Colorado is an energy leader, if not THE leader, and is accredited for being the first state in the nation to adopt renewable energy standards, way back in 2004. Colorado Energy Office Director Jeff Ackermann stated, “Colorado has always been a leader in renewable energy, and now we take another innovative step forward as we create community solar models that are more affordable and available to Colorado rural electric cooperatives and the low-income communities they serve,” Cost of Solar reported. That is, solar cooperatives are working together to have broad, positive impacts on homeowners who can’t afford solar on their own.
BOCO COMPOSTING
Living a BoCo lifestyle is as much about what we take in as what we put out. This means we have to take time to acknowledge our waste and how we deal with it. So let’s talk compost. Did you know the city and county of Boulder have curbside composting? It’s up to you to set it up with your trash hauler, but it’s readily available. The city of Boulder’s Universal Zero Waste Ordinance has made it a requirement for businesses and residents to comply with recycling and composting efforts. After the city enacted a full-scale curbside compost program, businesses such as Western Disposal expanded the size of their compost yard from 4 to 7 acres. This displayed the widescale impact of the composting initiatives put in place by city policy. Why should you compost? Well, let’s see, cost savings, trash reduction, garden improvement, the list goes on.
GREEN BUILDINGS
Green building is defined by the Colorado Green Building Guild as “the practice of increasing the efficiency with which buildings use resources – energy, water, and materials – while reducing building impacts on human health and the environment during the building’s lifecycle – design, construction, operation, maintenance, and removal.” You can visit their website, coloradogreenbuilders.org, for tips and tools anyone could benefit from, from the DIY homeowners making changes to the home they love, the corporate businesses hoping to cut costs and do some good for the world, and the professional contractor building toward a sustainable future. You can sign up at Boulder Green Home Tours for a self-guided tour of glorious energy efficient and environmentally sustainable properties in the area for inspiration and a reason to get out, not that Coloradans need one.
LIVING ROOFS
LotNetwork.com has a list of increasingly popular green building options.

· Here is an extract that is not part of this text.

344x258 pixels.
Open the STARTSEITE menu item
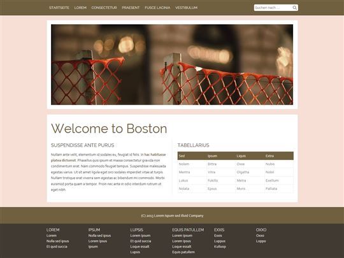(59, 8)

One of my favorites include roof cooling (like having a green “living roof”). In fact, living roofs have numerous ecological and aesthetic perks for Colorado homeowners. Intermountain Roofscape Supply is one leading living roof organization in the Rocky Mountain area that has attracted several Boulder residences. The business is family owned with over 15 years of professional horticulture experience. Intermountain has a keen eye for understanding the appropriate plants and vegetation that can be grown on residential rooftops while withstanding Colorado’s dramatic seasonal temperature fluctuations. A few of the benefits for having a living roof include noise reduction, extension of roof life, fire prevention elements, water conservation (can reduce stormwater runoff by 90 annually), and an overall greater attractiveness to your home.